09
de junho de 2014 | N° 17823
NILSON
SOUZA
O exemplo dos
vizinhos
— No pare! Los guardias harán fuego!
Meu
espanhol era precário, mas um aviso desses a gente entende até por questão de
sobrevivência. No meu primeiro passeio por Mar Del Plata, na distante Argentina
de 1978, levei um susto quando deparei com o cartaz, no portão de um
prédio , perto do hotel. Estava lá para
cobrir a minha primeira Copa do Mundo
e não imaginava que a ditadura fosse tão
ameaçadora. Era pior. Os milhares de mortos e desaparecidos que a
história registra comprovaram que
aquele aviso não era só uma bravata.
Havia,
porém, uma grande diferença entre o governo autoritário do general Videla e as
pessoas do povo.
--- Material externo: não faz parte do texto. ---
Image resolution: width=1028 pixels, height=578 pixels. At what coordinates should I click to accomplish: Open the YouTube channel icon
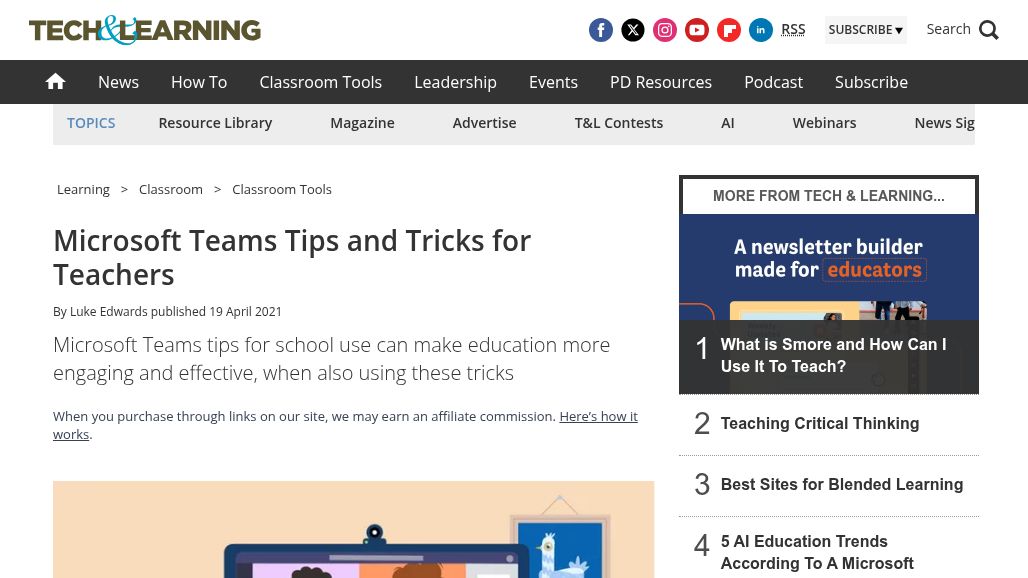coord(697,30)
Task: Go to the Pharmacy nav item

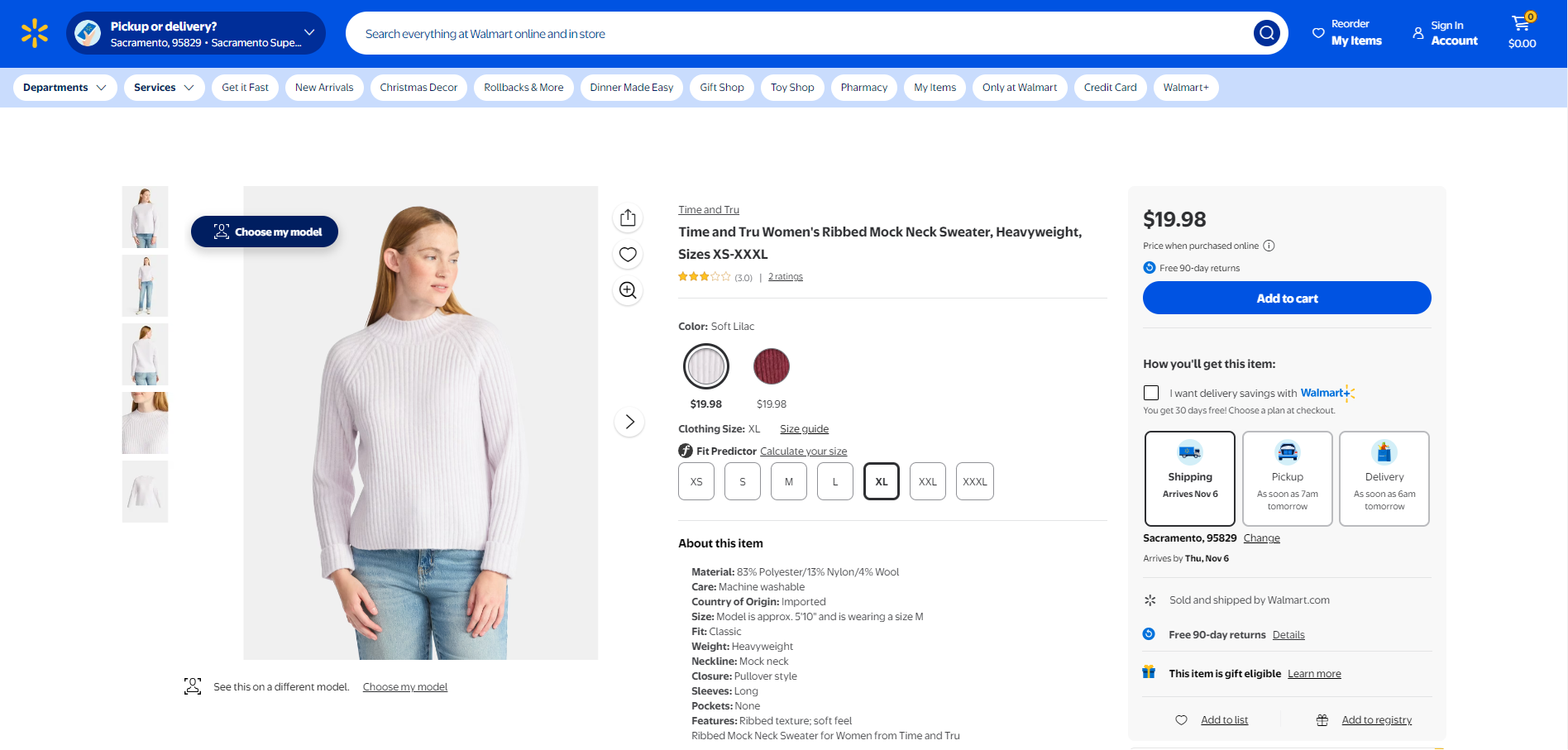Action: (863, 88)
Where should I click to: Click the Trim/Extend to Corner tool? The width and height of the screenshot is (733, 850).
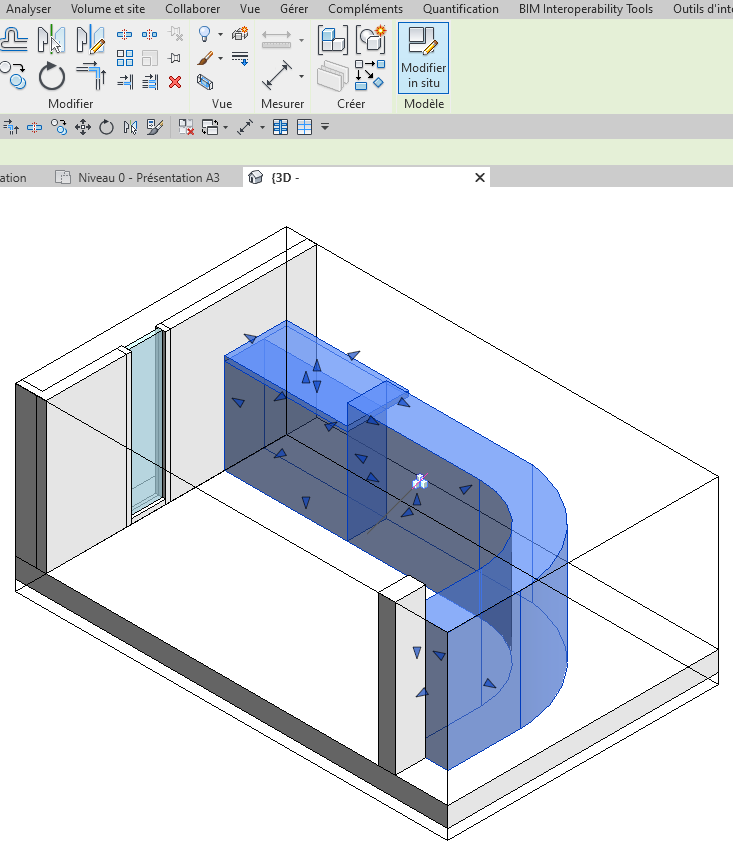[x=90, y=76]
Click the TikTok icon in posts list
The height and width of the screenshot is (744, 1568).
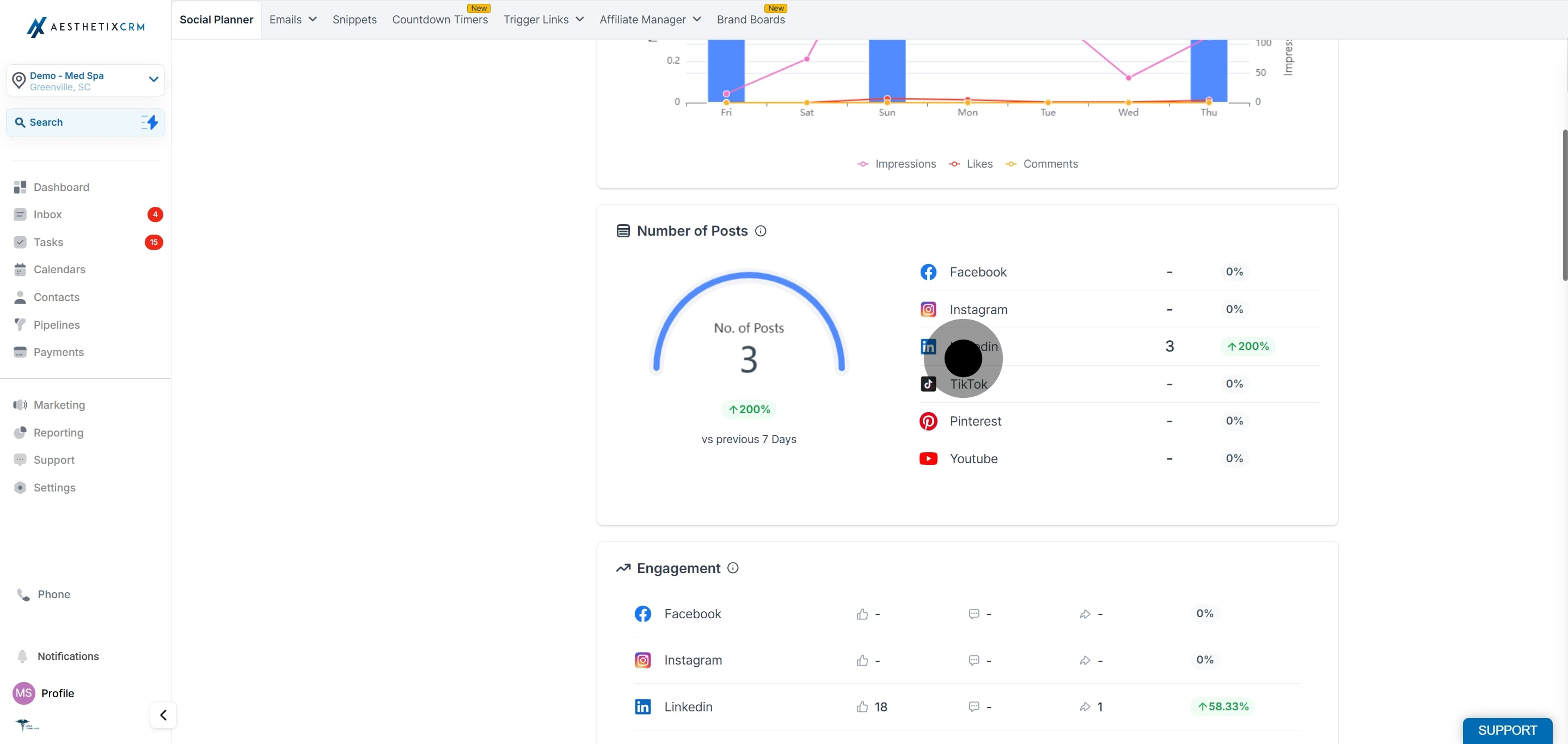pyautogui.click(x=928, y=384)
Taxistas, garçons, funcionários públicos, vendedores, todos se
esforçavam para tratar bem os visitantes. As azáfatas, recepcionistas que
ajudavam os jornalistas estrangeiros, eram encantadoras. Uma delas chegou a me
presentear com alfajores e com uma frase gentil quando me desculpei por
sentar-me de costas para ela.
—
Los ângeles no tienen espaldas — disse com voz adocicada.
Mal
sabia que meu propósito era exatamente ocultar de sua vista o que estava
escrevendo numa antiga máquina de telex — o equipamento de comunicação da época. Era a lista de nomes de freiras
francesas presas pelo regime, que me fora passada pelo mitológico jornalista
João Saldanha para enviar ao jornal em que ambos trabalhávamos. O finado Videla
mandaria “hacer fuego” sobre nós se visse aquilo.
Fizemos
o nosso trabalho, uma gotícula de denúncia
no mar de arbítrio que a Copa escondia. A vitória da seleção argentina
certamente ajudou a ditadura a se fortalecer. Mas, para os locais, mais pela
paixão do que pela repressão, era impossível torcer contra aquele time que
tinha Passarela, Ardiles, Luque e Kempes.
Empurrados
pela multidão entusiasmada, eles atropelavam seus adversários, como atropelaram
o Peru na polêmica goleada que mandou
para casa o Brasil invicto de Cláudio Coutinho. Vi o jogo e não creio que os
peruanos facilitaram as coisas. Nem a Holanda, com o seu futebol total,
conseguiu segurar aquela avalanche azul
e branca. Isso sem Maradona, que só se consagraria em 86, nem Messi, que
sequer havia nascido.
Pois
eles vêm com tudo de novo. Nada alegraria mais os argentinos do que repetir o
feito dos uruguaios em 50. Em breve, invadirão Porto Alegre para o confronto
contra a Nigéria. Vamos tratá-los com respeito, certamente, até com alfajores
se for o caso. Nigeriano desde criancinha, já estou com o meu ingresso no
bolso.
E
com uma dúvida inquietante na alma: será que algum brasileiro vai mesmo torcer
para que a seleção de Felipão se dê mal?